= EXERCISE AIM =
Copy out every line in the material below that contains the word "magnifier". Case counts.

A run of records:
• • • • • • •

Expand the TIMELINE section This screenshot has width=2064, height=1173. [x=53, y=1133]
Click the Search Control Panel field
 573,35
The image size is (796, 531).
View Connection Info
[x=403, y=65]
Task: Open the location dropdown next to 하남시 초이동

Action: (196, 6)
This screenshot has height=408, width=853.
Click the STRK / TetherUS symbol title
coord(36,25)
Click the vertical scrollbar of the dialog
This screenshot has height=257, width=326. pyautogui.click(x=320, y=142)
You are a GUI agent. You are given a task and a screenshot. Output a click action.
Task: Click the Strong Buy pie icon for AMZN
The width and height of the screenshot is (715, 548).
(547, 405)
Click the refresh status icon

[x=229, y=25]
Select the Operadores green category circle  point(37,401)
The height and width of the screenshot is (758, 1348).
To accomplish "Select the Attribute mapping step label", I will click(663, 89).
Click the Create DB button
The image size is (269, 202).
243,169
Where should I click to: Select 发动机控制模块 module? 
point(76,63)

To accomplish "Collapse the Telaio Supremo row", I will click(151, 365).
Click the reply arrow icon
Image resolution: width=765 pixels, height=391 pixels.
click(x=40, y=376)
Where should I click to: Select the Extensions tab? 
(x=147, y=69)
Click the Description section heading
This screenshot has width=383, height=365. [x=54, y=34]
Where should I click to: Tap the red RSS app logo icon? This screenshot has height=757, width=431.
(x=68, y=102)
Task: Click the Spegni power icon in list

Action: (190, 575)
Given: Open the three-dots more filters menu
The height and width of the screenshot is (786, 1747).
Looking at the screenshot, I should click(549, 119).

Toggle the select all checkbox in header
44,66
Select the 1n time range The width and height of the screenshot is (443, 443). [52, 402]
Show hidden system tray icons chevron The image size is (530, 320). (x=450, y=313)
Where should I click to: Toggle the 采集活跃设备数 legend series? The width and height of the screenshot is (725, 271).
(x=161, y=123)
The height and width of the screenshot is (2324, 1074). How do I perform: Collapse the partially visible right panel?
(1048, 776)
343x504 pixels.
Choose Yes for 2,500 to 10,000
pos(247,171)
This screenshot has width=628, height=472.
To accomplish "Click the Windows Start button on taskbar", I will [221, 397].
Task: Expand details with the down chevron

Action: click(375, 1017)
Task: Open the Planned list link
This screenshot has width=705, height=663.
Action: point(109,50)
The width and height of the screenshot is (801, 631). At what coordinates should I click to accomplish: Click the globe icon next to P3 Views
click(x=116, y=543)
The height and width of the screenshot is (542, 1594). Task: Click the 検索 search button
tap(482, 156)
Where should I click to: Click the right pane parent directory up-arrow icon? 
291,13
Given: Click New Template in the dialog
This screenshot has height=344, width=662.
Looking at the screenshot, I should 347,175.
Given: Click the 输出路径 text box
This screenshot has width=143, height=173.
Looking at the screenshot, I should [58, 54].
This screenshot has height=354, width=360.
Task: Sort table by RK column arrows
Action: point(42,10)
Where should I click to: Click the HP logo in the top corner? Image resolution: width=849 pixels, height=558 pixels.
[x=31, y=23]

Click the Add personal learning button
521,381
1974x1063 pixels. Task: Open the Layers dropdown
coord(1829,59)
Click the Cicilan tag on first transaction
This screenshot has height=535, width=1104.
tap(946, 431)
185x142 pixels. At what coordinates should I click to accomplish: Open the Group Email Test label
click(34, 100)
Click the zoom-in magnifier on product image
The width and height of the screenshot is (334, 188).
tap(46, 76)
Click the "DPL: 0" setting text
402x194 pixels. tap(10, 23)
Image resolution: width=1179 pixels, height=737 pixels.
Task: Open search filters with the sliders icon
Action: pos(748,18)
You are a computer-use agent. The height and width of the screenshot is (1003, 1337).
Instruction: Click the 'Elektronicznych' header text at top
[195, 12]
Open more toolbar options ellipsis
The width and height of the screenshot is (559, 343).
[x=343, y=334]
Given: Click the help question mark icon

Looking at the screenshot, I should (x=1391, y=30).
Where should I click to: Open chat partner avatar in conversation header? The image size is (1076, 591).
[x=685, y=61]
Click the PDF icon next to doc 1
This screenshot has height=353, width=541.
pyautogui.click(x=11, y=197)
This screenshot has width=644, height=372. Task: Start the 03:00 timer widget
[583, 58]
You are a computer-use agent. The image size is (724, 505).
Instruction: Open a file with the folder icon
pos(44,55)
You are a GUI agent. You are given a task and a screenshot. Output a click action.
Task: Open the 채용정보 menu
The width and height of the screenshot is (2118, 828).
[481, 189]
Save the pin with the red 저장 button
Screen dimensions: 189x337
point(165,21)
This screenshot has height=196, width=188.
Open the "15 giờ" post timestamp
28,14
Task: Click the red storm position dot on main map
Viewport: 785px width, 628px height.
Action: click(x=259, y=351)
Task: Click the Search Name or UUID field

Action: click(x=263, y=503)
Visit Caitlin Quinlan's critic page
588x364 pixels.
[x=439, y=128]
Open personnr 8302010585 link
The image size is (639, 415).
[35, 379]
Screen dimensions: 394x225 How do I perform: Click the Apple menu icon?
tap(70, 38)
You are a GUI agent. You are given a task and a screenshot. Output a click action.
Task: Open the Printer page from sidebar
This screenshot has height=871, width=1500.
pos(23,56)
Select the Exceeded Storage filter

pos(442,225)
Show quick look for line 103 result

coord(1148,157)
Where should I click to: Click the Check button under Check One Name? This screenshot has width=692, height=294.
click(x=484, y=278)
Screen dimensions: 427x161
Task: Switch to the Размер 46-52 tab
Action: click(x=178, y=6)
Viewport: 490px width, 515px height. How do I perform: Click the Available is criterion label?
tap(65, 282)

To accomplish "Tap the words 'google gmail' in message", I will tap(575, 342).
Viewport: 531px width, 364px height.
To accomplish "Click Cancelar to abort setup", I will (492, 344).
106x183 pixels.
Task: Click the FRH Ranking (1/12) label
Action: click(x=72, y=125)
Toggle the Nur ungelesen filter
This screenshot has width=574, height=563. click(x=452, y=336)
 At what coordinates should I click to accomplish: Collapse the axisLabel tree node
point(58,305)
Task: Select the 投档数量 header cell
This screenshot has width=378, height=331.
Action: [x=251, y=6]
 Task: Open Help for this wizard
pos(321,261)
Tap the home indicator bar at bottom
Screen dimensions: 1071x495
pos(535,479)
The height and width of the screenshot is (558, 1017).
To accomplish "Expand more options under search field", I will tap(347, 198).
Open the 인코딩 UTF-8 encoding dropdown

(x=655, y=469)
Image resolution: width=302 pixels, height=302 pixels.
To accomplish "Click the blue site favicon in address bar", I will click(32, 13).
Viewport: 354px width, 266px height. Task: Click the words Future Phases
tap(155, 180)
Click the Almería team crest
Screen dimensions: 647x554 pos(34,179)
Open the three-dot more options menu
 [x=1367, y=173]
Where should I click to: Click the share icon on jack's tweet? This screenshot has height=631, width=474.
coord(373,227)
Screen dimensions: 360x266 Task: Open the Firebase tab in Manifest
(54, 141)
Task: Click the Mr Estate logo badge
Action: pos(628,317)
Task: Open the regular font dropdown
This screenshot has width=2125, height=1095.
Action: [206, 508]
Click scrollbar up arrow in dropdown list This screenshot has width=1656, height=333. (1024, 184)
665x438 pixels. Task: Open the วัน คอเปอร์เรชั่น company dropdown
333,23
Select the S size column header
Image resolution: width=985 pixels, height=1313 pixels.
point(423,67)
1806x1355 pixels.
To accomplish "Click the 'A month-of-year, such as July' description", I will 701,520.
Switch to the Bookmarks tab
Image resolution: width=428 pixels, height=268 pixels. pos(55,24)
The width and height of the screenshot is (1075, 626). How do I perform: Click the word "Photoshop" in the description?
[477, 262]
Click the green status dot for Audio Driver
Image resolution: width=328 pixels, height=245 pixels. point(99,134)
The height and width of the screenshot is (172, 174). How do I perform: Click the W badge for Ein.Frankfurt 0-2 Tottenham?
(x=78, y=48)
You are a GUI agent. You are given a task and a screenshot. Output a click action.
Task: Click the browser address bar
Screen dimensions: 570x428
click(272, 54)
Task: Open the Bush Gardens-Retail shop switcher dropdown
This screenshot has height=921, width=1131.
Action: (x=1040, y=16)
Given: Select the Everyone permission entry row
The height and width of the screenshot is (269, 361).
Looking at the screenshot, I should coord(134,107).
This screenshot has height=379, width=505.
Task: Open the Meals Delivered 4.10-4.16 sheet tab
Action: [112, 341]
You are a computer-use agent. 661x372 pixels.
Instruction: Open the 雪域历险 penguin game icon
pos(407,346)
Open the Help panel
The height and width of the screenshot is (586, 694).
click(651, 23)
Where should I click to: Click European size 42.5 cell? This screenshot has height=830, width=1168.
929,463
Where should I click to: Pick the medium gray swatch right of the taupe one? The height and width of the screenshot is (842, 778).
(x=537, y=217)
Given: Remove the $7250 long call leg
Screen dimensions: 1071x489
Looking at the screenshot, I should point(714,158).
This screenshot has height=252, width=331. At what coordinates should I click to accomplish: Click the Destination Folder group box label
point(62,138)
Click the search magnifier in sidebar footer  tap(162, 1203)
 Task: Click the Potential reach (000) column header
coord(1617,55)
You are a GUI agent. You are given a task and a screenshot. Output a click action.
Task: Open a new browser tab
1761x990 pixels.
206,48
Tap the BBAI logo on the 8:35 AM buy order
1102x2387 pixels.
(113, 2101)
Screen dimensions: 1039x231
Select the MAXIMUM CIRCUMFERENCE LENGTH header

• • • • • • •

= SOLUTION TO THE EXERCISE =
Click the zoom-in magnifier on product image
Click the search magnifier in sidebar footer  tap(162, 1203)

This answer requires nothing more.